SAN FRANCISCO (AP) — Back when Joe Montana played, he viewed grainy photos of formations between series that were sent to the sideline from the press box attached to a wire with a metal clip.
By next season, quarterbacks might be able to view video of all plays on their sideline Microsoft Surface tablets as the NFL considers taking another significant step forward in terms of technology and the game.
Brian Rolapp, the executive vice president of media for the NFL, said that after tests in the preseason and Pro Bowl there are no technological hurdles preventing teams to be able to have access to video during the game by next season.
The main question remaining: Will the competition committee and owners decide it's a useful change that does not take away from the strategy or competitive balance of the game?
"Let's make sure that whatever we do, that the focus is still the human competition," Rolapp said after a technology summit sponsored by Microsoft on Tuesday. "We don't want it to replace the human competition because that's what people still want to watch."
Players are excited about the possibilities. New Orleans quarterback Drew Brees said the improvements in efficiency with the sideline tablets has been immense since they started being used three years ago.
Instead of looking at two black-and-white photos from pre- and post-snap, he now has access to four clear color shots on the tablet that also include two pictures taken during the play. He is able to easily scroll between plays and draw directly on the tablet to make adjustments in patterns and protections with teammates.
Using the video capabilities in last year's Pro Bowl won Brees over on that technology as well. He saw one play when Pittsburgh's Antonio Brown ran a route behind a defender. He showed Brown the play and told him to run in front the next time they called the play. Two series later, that same call resulted in a touchdown.
"Without the video I wouldn't have been able to see that and communicate it with him," Brees said. "Obviously that directly affected the performance of what we were able to accomplish."
That kind of technology was something Montana never could have imagined when he played. He had to lug around heavy playbooks and do his film study on projectors at the team facility instead of on tablets at home or on airplanes.
"Things have changed a lot, as fast as they get things on the sideline and how many different views there are," he said. "It's a lot better, especially for the quarterback."
Another issue is how to handle any potential problems with the technology that prevent one team from using it during a game. When the headset communication system from the press box to the sideline breaks down for one team, the other is not allowed to use it.

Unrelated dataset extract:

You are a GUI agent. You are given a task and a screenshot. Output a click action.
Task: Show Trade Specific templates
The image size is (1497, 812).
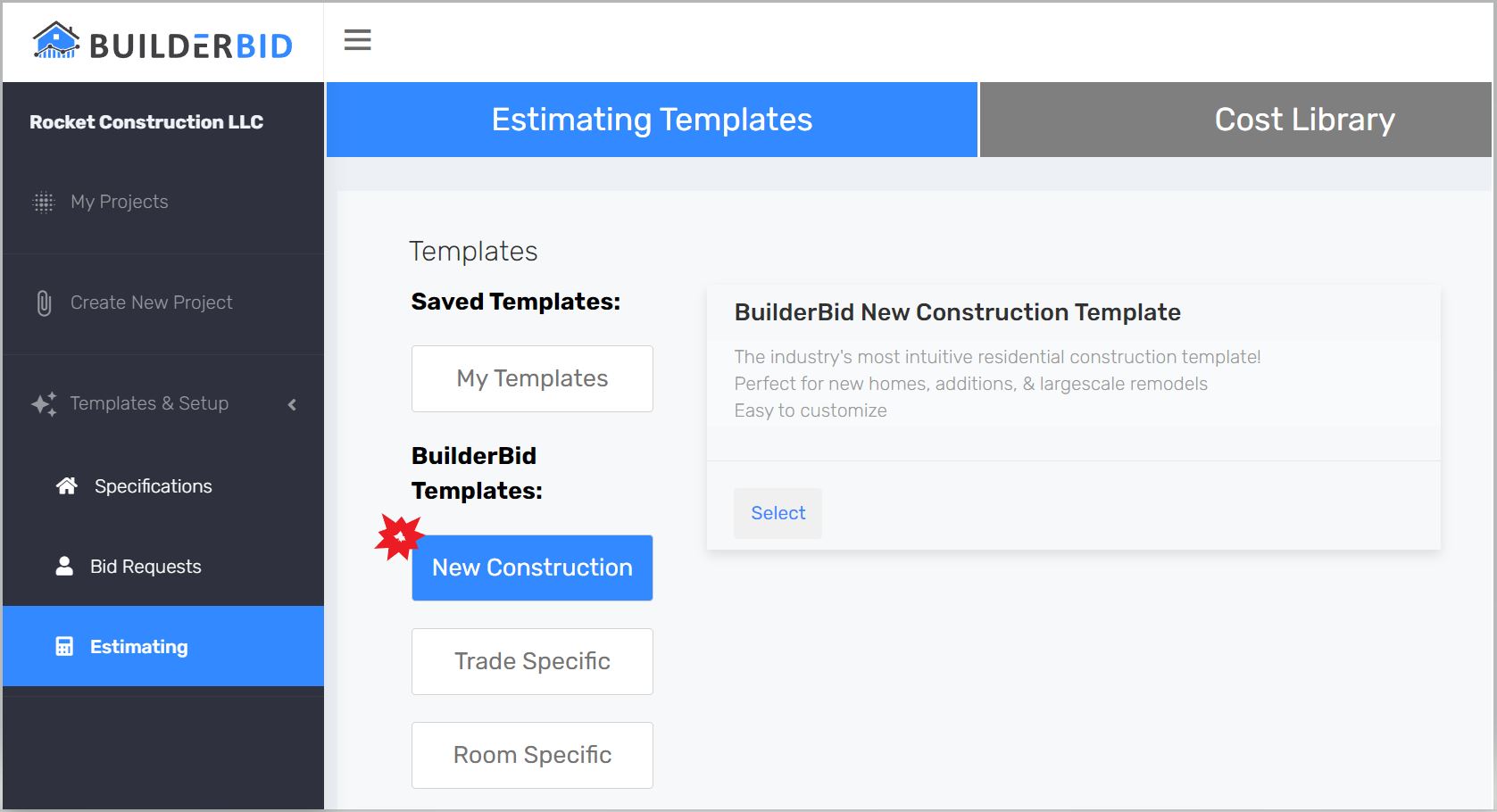(532, 661)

When there are problems with the coach-to-quarterback helmet speaker once the game has started, that is not the case.
In the AFC championship game last month, the New England Patriots were temporarily without photos on their sideline tablets because of a connectivity issue. It was resolved.
"What happened in the AFC championship was nothing related to the Surface tablet but had everything to do with the connectivity and the bandwidth in the building," Rolapp said. "From everything we have seen, they have worked flawlessly."
Microsoft also showed off three ideas submitted by fans for new technology as part of the Imagine Bowl. The first expands on the RFID chips worn by players to give teams and fans more information about how fast and far players run, and other data that could help determine when players are fatigued and more susceptible to injury.
There is a stadium app that offers fans at games information about lines, concessions and can access other game information such as videos.
The third is a small camera attached to the equipment to provide the actual view a player sees during the game.
The winner will be picked Friday and get a $50,000 prize.